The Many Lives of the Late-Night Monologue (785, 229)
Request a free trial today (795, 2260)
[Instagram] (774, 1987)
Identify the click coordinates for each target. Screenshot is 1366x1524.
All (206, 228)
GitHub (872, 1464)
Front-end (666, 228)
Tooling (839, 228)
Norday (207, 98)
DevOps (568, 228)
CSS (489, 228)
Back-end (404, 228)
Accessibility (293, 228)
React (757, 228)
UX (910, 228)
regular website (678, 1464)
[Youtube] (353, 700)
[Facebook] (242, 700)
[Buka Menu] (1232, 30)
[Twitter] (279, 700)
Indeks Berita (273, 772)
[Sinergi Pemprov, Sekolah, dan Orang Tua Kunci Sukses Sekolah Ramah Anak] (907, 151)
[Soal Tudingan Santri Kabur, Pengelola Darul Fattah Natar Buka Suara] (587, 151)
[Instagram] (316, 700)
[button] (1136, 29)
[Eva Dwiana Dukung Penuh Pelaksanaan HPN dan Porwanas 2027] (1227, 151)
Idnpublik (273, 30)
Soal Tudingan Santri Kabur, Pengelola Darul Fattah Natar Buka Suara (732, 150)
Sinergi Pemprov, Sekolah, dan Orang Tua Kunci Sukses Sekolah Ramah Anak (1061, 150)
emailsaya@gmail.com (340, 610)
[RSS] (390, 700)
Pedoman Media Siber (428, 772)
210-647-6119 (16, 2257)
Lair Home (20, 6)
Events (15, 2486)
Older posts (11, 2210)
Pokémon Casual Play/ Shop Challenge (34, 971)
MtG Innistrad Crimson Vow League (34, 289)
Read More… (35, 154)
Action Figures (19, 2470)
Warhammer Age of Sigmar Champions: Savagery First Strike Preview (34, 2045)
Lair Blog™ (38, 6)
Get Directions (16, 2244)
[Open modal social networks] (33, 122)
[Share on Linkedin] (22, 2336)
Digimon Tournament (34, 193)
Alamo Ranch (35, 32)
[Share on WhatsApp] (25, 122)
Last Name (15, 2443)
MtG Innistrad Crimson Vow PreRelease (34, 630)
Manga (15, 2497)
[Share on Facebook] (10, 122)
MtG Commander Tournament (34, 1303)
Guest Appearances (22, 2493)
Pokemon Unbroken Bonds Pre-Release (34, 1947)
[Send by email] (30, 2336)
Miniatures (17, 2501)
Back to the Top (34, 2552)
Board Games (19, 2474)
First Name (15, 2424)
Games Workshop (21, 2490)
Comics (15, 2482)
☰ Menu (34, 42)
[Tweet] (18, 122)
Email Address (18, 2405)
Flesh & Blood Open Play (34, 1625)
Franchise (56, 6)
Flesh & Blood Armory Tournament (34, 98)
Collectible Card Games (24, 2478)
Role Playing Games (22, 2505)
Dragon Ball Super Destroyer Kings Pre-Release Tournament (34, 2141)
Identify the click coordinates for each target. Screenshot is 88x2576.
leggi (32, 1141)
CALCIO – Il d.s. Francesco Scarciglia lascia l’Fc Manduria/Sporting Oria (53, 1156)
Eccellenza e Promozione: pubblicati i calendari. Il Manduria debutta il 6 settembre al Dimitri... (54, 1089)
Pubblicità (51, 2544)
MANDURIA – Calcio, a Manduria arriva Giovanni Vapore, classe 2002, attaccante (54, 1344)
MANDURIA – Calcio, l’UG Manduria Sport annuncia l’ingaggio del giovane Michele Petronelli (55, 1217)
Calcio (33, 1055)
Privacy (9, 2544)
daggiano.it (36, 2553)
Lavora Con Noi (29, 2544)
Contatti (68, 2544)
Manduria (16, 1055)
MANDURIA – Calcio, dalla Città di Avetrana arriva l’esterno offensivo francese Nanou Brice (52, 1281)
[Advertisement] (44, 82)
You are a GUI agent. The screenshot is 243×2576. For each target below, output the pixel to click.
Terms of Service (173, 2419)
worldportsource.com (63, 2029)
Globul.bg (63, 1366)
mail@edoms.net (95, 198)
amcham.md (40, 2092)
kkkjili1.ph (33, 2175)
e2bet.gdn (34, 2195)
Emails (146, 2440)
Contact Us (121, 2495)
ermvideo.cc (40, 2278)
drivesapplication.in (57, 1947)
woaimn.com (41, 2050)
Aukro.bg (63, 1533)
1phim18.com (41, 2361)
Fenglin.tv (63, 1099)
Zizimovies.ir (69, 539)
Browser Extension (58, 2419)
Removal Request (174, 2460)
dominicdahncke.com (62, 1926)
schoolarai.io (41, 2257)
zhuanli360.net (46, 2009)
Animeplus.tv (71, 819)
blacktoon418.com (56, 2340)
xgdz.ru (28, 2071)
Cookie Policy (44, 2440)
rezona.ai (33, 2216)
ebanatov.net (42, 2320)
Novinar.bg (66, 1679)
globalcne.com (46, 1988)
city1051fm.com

########

- **Task directions**: Among the entries above, the line containing "Digimon Tournament (34, 193)", the line containing "Back to the Top (34, 2552)", and all lines between them are to be restated word for word; nothing else belongs in the reply.

- **Task solution**:
Digimon Tournament (34, 193)
Alamo Ranch (35, 32)
[Share on WhatsApp] (25, 122)
Last Name (15, 2443)
MtG Innistrad Crimson Vow PreRelease (34, 630)
Manga (15, 2497)
[Share on Facebook] (10, 122)
MtG Commander Tournament (34, 1303)
Guest Appearances (22, 2493)
Pokemon Unbroken Bonds Pre-Release (34, 1947)
[Send by email] (30, 2336)
Miniatures (17, 2501)
Back to the Top (34, 2552)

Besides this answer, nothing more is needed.